# [ASSIGNMENT]
Output the material exactly, line by line.

+ + +

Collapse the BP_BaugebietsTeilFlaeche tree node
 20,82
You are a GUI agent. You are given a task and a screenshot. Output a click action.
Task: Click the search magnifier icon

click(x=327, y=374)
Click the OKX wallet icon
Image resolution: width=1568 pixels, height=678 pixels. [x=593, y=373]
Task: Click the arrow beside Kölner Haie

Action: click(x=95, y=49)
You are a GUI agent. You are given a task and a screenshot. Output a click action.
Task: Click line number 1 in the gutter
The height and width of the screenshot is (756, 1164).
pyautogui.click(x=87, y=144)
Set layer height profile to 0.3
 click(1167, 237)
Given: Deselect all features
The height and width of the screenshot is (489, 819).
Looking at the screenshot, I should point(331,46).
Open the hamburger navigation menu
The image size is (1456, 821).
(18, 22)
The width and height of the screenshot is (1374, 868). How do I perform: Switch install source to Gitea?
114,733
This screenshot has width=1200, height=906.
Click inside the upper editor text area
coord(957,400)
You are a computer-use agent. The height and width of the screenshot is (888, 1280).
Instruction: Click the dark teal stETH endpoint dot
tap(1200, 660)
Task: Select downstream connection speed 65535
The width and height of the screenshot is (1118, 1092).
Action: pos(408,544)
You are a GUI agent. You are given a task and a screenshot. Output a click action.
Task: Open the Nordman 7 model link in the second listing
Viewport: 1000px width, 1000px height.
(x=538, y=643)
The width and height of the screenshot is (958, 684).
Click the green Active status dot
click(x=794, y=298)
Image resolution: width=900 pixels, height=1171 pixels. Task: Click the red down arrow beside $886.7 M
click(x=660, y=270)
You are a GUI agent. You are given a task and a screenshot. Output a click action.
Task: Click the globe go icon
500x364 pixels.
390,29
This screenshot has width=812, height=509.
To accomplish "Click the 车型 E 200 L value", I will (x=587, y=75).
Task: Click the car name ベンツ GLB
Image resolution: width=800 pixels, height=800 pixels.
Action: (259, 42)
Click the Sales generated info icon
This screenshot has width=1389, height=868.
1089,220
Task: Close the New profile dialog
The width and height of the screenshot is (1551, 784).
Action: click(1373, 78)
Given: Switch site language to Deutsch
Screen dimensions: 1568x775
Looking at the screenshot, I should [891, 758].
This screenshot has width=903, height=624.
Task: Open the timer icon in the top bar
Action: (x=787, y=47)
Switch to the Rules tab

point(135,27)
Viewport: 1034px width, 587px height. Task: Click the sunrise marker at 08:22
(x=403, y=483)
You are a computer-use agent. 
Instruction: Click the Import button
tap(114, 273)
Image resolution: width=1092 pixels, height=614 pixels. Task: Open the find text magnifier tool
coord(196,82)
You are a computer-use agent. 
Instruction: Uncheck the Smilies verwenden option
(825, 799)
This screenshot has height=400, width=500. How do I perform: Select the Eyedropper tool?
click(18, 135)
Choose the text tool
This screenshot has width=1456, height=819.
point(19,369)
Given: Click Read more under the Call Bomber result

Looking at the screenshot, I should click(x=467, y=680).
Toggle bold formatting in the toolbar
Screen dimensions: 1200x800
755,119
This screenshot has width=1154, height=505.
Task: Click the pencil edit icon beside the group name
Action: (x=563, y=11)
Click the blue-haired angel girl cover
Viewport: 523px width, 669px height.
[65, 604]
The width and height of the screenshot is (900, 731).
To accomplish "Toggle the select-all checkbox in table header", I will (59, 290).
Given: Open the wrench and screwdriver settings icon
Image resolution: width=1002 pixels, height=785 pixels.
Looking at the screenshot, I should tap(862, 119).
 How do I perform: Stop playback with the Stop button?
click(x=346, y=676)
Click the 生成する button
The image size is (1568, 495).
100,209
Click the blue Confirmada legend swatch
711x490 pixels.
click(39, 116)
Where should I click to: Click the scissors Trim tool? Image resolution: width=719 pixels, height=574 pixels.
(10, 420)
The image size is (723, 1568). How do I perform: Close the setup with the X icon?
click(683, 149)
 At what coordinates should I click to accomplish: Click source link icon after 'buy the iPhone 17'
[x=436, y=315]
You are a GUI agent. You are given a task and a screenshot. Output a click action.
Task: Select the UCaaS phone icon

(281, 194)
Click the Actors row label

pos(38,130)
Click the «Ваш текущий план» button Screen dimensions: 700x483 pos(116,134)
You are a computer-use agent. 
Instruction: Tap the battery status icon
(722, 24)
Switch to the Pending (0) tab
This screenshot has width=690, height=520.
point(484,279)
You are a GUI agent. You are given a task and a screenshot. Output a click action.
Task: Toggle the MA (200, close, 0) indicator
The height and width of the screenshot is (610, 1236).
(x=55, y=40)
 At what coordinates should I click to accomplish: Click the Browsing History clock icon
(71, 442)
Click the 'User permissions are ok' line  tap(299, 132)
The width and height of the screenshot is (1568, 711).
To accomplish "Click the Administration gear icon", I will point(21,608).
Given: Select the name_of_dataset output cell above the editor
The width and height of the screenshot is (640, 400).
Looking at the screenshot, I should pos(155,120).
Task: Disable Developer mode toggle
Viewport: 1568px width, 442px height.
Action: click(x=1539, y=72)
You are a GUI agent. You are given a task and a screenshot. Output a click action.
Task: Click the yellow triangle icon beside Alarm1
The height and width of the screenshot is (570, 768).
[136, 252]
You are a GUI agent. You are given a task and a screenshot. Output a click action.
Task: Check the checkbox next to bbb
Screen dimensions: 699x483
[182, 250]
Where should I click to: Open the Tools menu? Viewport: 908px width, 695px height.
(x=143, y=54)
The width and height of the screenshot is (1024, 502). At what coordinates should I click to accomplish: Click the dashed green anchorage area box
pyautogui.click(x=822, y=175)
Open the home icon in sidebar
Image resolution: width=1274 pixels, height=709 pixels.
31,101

+ + +

# [ANSWER BELOW]
Collapse the BP_BaugebietsTeilFlaeche tree node
 20,82
You are a GUI agent. You are given a task and a screenshot. Output a click action.
Task: Click the search magnifier icon

click(x=327, y=374)
Click the OKX wallet icon
Image resolution: width=1568 pixels, height=678 pixels. [x=593, y=373]
Task: Click the arrow beside Kölner Haie

Action: click(x=95, y=49)
You are a GUI agent. You are given a task and a screenshot. Output a click action.
Task: Click line number 1 in the gutter
The height and width of the screenshot is (756, 1164).
pyautogui.click(x=87, y=144)
Set layer height profile to 0.3
 click(1167, 237)
Given: Deselect all features
The height and width of the screenshot is (489, 819).
Looking at the screenshot, I should point(331,46).
Open the hamburger navigation menu
The image size is (1456, 821).
(18, 22)
The width and height of the screenshot is (1374, 868). How do I perform: Switch install source to Gitea?
114,733
This screenshot has width=1200, height=906.
Click inside the upper editor text area
coord(957,400)
You are a computer-use agent. The height and width of the screenshot is (888, 1280).
Instruction: Click the dark teal stETH endpoint dot
tap(1200, 660)
Task: Select downstream connection speed 65535
The width and height of the screenshot is (1118, 1092).
Action: pos(408,544)
You are a GUI agent. You are given a task and a screenshot. Output a click action.
Task: Open the Nordman 7 model link in the second listing
Viewport: 1000px width, 1000px height.
(x=538, y=643)
The width and height of the screenshot is (958, 684).
Click the green Active status dot
click(x=794, y=298)
Image resolution: width=900 pixels, height=1171 pixels. Task: Click the red down arrow beside $886.7 M
click(x=660, y=270)
You are a GUI agent. You are given a task and a screenshot. Output a click action.
Task: Click the globe go icon
500x364 pixels.
390,29
This screenshot has width=812, height=509.
To accomplish "Click the 车型 E 200 L value", I will (x=587, y=75).
Task: Click the car name ベンツ GLB
Image resolution: width=800 pixels, height=800 pixels.
Action: (259, 42)
Click the Sales generated info icon
This screenshot has width=1389, height=868.
1089,220
Task: Close the New profile dialog
The width and height of the screenshot is (1551, 784).
Action: click(1373, 78)
Given: Switch site language to Deutsch
Screen dimensions: 1568x775
Looking at the screenshot, I should [891, 758].
This screenshot has width=903, height=624.
Task: Open the timer icon in the top bar
Action: (x=787, y=47)
Switch to the Rules tab

point(135,27)
Viewport: 1034px width, 587px height. Task: Click the sunrise marker at 08:22
(x=403, y=483)
You are a computer-use agent. 
Instruction: Click the Import button
tap(114, 273)
Image resolution: width=1092 pixels, height=614 pixels. Task: Open the find text magnifier tool
coord(196,82)
You are a computer-use agent. 
Instruction: Uncheck the Smilies verwenden option
(825, 799)
This screenshot has height=400, width=500. How do I perform: Select the Eyedropper tool?
click(18, 135)
Choose the text tool
This screenshot has width=1456, height=819.
point(19,369)
Given: Click Read more under the Call Bomber result

Looking at the screenshot, I should click(x=467, y=680).
Toggle bold formatting in the toolbar
Screen dimensions: 1200x800
755,119
This screenshot has width=1154, height=505.
Task: Click the pencil edit icon beside the group name
Action: (x=563, y=11)
Click the blue-haired angel girl cover
Viewport: 523px width, 669px height.
[65, 604]
The width and height of the screenshot is (900, 731).
To accomplish "Toggle the select-all checkbox in table header", I will (59, 290).
Given: Open the wrench and screwdriver settings icon
Image resolution: width=1002 pixels, height=785 pixels.
Looking at the screenshot, I should tap(862, 119).
 How do I perform: Stop playback with the Stop button?
click(x=346, y=676)
Click the 生成する button
The image size is (1568, 495).
100,209
Click the blue Confirmada legend swatch
711x490 pixels.
click(39, 116)
Where should I click to: Click the scissors Trim tool? Image resolution: width=719 pixels, height=574 pixels.
(10, 420)
The image size is (723, 1568). How do I perform: Close the setup with the X icon?
click(683, 149)
 At what coordinates should I click to accomplish: Click source link icon after 'buy the iPhone 17'
[x=436, y=315]
You are a GUI agent. You are given a task and a screenshot. Output a click action.
Task: Select the UCaaS phone icon

(281, 194)
Click the Actors row label

pos(38,130)
Click the «Ваш текущий план» button Screen dimensions: 700x483 pos(116,134)
You are a computer-use agent. 
Instruction: Tap the battery status icon
(722, 24)
Switch to the Pending (0) tab
This screenshot has width=690, height=520.
point(484,279)
You are a GUI agent. You are given a task and a screenshot. Output a click action.
Task: Toggle the MA (200, close, 0) indicator
The height and width of the screenshot is (610, 1236).
(x=55, y=40)
 At what coordinates should I click to accomplish: Click the Browsing History clock icon
(71, 442)
Click the 'User permissions are ok' line  tap(299, 132)
The width and height of the screenshot is (1568, 711).
To accomplish "Click the Administration gear icon", I will point(21,608).
Given: Select the name_of_dataset output cell above the editor
The width and height of the screenshot is (640, 400).
Looking at the screenshot, I should pos(155,120).
Task: Disable Developer mode toggle
Viewport: 1568px width, 442px height.
Action: click(x=1539, y=72)
You are a GUI agent. You are given a task and a screenshot. Output a click action.
Task: Click the yellow triangle icon beside Alarm1
The height and width of the screenshot is (570, 768).
[136, 252]
You are a GUI agent. You are given a task and a screenshot. Output a click action.
Task: Check the checkbox next to bbb
Screen dimensions: 699x483
[182, 250]
Where should I click to: Open the Tools menu? Viewport: 908px width, 695px height.
(x=143, y=54)
The width and height of the screenshot is (1024, 502). At what coordinates should I click to accomplish: Click the dashed green anchorage area box
pyautogui.click(x=822, y=175)
Open the home icon in sidebar
Image resolution: width=1274 pixels, height=709 pixels.
31,101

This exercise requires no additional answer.